My girlfriends and I do occasional ladies nights. Sometimes they consist of hanging out at home, games, and kitchen dance parties. Other times they involve going out or karaoke. They always generally involve binge drinking, to the point where more than once cleaning of vomit was necessary.
There was one scheduled to be at held at my house this past Saturday since before I was sober. I had one friend who had stayed with me since Thursday. Three others came and we went to a beautiful outdoor spot to take pictures of each other (a mix of nice ones and silly fun ones). A couple people expressed self consciousness and mentioned they would have felt more comfortable posing if they’d drank a bit first.
We then went back to the house. A couple people were drinking but three of us weren’t. In addition to me one of my friends is on a medication she can’t mix with alcohol and another is hardcore dieting. We had some wonderful food and conversation and a fire in the back yard.
Two more friends showed up, the ones that are generally the heaviest drinkers. They’d been at another event, out in the sun all day, and had already drank and then sobered up once. They drank but not much.
I learned I’m horrible and peer pressure people when I’m sober. I guess I’m used to being the fun girl who pulls everyone into being a bit crazier,and when I can’t do it and no one else is stepping up I feel like that means people aren’t having fun, and I have a responsibility to try to get them to. In my mind that equals drinking. I’m not sure if that is realistic or not. Part of me suspects I was the person least comfortable with the event as a whole being more low key.
It was the most tempted I’ve been to drink. Not as much because I was tempted to feel the way I do when I drink but more because I was tempted to be the person I am when I’m in the sweet spot of just a bit buzzed (which sadly always eventually gets to the less than sweet spot of way too drunk). I feel like people like that me more.

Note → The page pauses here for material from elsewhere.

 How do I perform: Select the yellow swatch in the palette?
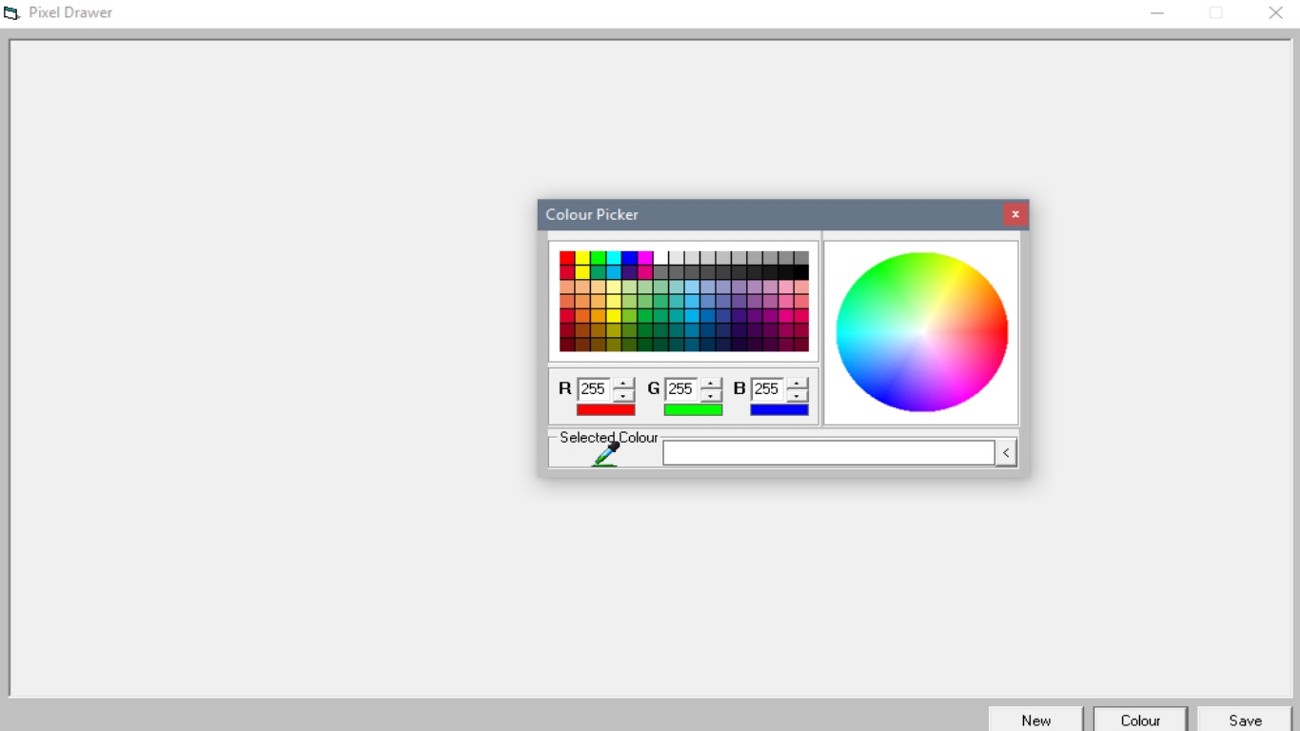pyautogui.click(x=583, y=256)
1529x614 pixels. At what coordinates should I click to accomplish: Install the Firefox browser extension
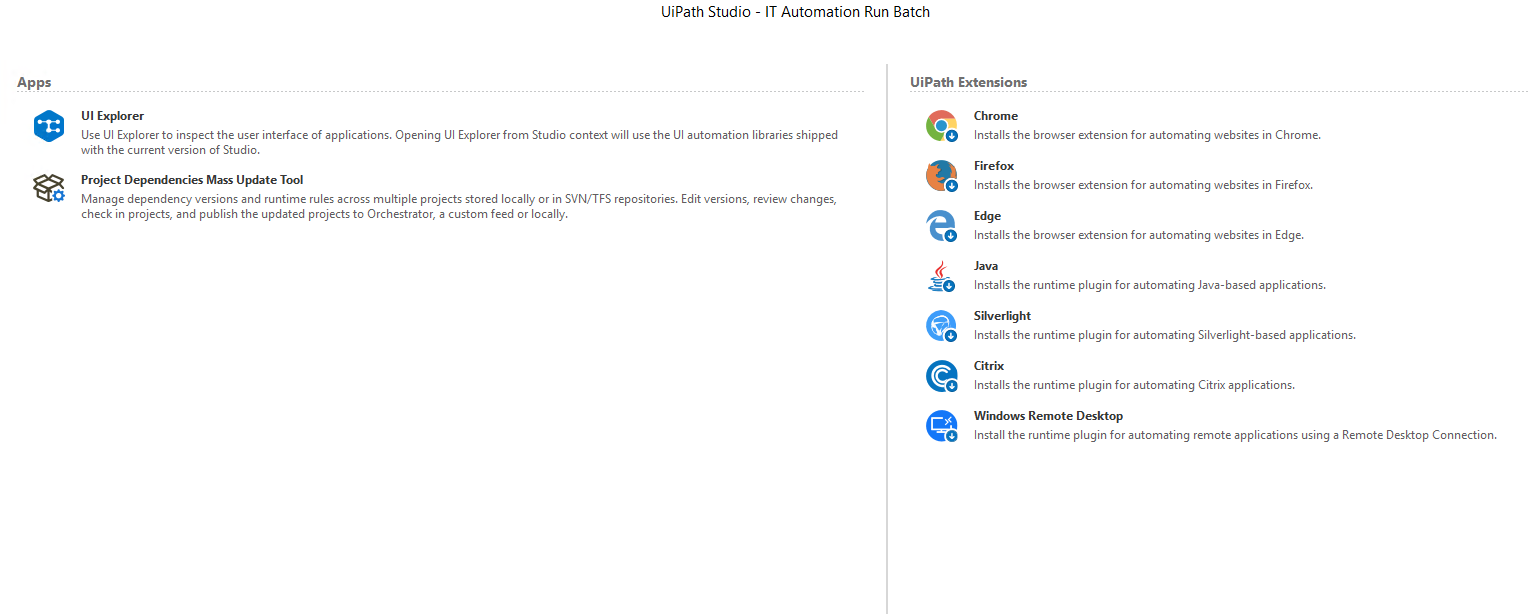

I also wrestled with part of me feeling like if I’ve gone this long without drinking maybe I can drink very occasionally and then got back to not drinking. That even if I know I’ll binge drink, as long as nothing really bad happened would it be a big deal?
The smart part of me realized that I’d start moving my “very occasional” special events closer and closer together.. then, assuming nothing really bad happened, say that if I can do that then occasionally at dinner or out to eat is ok too, and it would drift back to all the time till the next crisis.
The smart part of me won. Still sober day 45.